Michael Bailey

Bio

Michael Bailey is a Manager in the FLARE Offensive Task Force (OTF) at FireEye, and an alumnus of the Mandiant Red Team. Michael has a background leading teams to research and develop Linux and Windows kernel capabilities, machine learning applications, custom instrumentation, and cryptographic applications. Michael holds a Bachelor of Science in Computer Engineering from Milwaukee School of Engineering. He most enjoys building custom debuggers to aid in malware analysis, and spinning Drum & Bass music very, very loudly.

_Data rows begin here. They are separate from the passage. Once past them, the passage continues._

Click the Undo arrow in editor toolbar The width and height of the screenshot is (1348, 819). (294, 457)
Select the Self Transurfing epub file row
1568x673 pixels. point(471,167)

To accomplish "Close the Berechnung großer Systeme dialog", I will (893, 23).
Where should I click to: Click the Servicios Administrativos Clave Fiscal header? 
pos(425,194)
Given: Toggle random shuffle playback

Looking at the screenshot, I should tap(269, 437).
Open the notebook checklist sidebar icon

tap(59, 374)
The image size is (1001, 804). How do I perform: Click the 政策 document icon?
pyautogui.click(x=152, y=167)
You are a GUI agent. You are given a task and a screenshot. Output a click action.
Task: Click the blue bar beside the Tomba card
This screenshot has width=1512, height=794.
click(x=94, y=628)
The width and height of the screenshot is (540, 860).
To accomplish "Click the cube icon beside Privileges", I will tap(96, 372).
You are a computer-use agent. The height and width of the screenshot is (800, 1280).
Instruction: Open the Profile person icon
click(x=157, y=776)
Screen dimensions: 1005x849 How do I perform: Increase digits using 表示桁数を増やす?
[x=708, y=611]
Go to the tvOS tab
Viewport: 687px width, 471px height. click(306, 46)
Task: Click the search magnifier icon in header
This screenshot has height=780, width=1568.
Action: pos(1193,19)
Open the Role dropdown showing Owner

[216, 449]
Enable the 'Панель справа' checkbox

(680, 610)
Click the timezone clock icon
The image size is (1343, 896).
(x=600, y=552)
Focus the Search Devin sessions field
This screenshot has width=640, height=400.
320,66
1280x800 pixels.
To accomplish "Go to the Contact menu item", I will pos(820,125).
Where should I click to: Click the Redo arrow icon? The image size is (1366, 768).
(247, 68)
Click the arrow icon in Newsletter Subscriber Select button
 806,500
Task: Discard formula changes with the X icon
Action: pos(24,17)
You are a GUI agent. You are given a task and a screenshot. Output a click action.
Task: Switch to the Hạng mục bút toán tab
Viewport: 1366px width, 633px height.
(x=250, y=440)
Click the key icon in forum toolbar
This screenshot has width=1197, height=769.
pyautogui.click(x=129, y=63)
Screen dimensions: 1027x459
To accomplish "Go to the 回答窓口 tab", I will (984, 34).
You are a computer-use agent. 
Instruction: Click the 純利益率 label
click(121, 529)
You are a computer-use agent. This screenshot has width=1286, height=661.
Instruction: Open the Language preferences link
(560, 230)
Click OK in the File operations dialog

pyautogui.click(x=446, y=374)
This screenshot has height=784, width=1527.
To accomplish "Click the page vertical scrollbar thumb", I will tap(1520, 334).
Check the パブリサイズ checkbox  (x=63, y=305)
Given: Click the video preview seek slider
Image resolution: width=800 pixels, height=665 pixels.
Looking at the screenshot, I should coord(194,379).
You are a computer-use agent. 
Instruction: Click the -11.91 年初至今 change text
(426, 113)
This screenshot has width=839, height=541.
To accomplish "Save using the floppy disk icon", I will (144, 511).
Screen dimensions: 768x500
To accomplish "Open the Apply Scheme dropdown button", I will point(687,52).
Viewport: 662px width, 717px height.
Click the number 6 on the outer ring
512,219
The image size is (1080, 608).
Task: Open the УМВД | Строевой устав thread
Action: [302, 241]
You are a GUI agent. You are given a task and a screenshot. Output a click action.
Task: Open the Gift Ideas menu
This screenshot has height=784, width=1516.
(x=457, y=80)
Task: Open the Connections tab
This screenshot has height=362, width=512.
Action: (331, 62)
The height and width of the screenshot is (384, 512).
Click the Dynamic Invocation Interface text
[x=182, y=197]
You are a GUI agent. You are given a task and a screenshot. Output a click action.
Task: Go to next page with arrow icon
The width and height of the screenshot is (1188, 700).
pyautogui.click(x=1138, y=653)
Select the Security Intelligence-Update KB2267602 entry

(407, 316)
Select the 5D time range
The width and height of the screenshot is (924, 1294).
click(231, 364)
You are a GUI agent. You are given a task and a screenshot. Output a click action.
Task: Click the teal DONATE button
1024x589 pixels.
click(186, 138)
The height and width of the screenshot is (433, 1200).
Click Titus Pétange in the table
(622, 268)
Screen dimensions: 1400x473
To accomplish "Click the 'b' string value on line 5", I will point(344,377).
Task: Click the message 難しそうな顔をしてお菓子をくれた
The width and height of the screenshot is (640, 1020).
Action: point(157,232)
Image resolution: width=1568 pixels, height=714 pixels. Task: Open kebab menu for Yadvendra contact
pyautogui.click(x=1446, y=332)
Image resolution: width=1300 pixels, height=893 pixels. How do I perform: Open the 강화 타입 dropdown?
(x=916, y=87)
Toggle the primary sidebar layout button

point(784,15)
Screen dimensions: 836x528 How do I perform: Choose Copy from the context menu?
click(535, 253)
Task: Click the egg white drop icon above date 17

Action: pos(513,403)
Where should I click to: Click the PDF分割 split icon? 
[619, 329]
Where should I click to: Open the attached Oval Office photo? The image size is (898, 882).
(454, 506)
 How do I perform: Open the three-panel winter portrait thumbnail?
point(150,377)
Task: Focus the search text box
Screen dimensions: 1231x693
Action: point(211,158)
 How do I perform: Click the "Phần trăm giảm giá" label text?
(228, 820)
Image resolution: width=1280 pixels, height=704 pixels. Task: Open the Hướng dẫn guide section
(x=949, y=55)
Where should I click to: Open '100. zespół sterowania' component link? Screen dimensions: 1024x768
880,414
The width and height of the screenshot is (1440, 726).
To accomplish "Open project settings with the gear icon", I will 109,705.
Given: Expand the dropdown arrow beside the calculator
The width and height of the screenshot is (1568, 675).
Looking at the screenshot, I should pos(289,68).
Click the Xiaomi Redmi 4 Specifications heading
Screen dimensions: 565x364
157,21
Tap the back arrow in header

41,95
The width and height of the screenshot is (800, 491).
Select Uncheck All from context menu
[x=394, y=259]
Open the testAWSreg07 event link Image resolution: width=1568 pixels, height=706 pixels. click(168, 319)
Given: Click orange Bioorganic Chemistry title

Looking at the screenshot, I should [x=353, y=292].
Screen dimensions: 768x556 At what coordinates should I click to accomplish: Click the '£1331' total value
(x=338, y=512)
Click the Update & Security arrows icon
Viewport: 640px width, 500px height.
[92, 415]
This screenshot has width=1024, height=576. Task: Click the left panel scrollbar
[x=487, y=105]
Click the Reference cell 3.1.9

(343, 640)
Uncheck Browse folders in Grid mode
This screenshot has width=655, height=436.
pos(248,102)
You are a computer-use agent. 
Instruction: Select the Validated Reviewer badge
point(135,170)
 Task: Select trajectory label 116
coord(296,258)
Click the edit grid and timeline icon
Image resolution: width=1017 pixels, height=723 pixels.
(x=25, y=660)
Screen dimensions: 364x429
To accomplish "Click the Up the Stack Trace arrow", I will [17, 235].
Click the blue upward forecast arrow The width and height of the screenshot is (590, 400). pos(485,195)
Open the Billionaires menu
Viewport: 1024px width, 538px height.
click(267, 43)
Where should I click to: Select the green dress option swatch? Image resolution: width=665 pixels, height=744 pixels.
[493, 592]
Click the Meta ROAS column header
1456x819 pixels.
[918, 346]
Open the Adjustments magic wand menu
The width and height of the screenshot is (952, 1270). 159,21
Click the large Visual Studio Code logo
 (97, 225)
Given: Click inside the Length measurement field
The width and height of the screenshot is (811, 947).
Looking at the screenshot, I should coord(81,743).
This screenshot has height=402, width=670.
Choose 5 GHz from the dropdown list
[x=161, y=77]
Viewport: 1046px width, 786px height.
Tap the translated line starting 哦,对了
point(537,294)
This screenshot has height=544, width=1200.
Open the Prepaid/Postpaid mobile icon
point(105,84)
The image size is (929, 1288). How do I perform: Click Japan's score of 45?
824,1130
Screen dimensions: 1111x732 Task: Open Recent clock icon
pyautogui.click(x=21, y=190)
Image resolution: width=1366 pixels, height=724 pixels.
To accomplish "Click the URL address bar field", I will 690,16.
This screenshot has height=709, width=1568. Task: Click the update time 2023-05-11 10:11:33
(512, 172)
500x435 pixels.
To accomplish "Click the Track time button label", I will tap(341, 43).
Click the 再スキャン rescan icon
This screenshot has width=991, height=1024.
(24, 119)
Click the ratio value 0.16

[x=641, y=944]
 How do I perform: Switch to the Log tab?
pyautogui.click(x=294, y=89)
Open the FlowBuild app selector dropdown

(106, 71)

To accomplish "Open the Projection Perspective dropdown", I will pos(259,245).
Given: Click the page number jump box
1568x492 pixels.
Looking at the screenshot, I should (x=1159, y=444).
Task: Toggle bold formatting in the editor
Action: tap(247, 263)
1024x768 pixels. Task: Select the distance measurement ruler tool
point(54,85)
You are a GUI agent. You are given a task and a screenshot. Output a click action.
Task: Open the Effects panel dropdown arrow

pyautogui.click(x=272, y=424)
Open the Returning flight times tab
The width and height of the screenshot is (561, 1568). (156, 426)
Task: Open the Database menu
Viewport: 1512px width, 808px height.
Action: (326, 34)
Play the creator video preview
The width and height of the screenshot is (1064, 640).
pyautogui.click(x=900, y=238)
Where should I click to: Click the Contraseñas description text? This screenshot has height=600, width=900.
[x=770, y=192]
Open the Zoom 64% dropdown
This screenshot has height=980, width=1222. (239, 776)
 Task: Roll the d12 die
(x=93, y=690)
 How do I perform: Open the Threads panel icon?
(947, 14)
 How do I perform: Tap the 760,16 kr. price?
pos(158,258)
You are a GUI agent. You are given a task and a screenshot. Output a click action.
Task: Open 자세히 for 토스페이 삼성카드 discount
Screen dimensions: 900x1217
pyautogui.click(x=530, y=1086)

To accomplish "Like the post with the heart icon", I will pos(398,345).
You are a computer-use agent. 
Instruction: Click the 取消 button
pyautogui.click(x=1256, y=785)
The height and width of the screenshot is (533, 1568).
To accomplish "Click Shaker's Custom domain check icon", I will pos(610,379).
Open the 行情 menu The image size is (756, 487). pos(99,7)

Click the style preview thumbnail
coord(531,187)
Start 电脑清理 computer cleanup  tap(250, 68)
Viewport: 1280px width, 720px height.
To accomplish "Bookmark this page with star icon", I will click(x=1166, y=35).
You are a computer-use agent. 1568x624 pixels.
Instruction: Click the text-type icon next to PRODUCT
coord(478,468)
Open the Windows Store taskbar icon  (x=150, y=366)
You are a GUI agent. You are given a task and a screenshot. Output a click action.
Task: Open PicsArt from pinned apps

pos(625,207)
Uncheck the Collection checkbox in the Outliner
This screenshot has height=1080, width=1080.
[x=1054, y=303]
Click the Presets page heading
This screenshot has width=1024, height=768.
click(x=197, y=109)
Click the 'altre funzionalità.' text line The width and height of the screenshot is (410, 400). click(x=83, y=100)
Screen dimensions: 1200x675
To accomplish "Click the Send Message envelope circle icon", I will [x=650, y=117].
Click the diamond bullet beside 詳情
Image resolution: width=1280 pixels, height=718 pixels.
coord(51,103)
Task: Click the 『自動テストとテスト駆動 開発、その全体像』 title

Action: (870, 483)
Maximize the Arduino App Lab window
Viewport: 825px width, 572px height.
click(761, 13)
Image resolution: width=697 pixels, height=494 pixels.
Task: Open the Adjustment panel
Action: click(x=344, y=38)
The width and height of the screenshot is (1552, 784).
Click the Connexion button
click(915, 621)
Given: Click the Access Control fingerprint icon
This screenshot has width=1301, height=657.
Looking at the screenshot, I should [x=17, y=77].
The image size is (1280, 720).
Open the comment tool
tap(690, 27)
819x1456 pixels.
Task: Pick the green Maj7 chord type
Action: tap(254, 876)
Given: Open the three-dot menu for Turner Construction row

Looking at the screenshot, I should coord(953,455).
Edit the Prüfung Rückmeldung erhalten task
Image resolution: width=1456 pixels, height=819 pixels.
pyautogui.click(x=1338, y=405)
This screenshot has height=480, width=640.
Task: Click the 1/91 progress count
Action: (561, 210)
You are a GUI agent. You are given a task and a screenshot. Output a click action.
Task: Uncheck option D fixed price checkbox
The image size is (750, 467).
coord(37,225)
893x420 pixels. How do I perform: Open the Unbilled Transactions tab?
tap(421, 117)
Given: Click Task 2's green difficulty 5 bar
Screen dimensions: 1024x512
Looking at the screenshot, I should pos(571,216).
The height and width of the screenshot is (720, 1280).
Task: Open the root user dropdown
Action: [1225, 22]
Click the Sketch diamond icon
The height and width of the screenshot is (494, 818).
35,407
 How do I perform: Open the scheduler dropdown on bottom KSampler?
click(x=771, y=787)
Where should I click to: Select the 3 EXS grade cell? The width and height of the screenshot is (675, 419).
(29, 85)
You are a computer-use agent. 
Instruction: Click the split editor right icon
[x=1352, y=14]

Abstract: Unobfuscated malware can still be overwhelming to analyze. Even accomplished reverse engineers may feel hand-wavey about STL and COM code. Take for example Gophe, a spambot associated with Dyre campaigns and Trickbot C2, which weighs in around 2.6 MB with a 10 KB WinMain, three embedded binaries, copious STL template-generated code, and multiple flavors of atypical COM usage. COM is 27 years old, and plugins are starting to materialize to automate its analysis, but Gophe presents a strong case for understanding COM directly and applying that knowledge to decompilation instead of assembly listings. Meanwhile, C++ reversing is well-covered, but the literature is largely orthogonal to STL code. In this talk, Michael Bailey of FireEye's FLARE Team will share how to tame STL code with knowledge of a few key structures and how to investigate COM usage that doesn't conform to the norm. This will include a guided tour of a Gophe sample to focus on tactics for effective STL and COM reversing by enriching decompilation in Hex-Rays. We'll examine what Gophe is doing with Outlook.Application, Microsoft's Messaging API (MAPI), and one other COM interface that it uses to hide from view. This reverse engineering case study is all ham and no spam, so bring your appetite!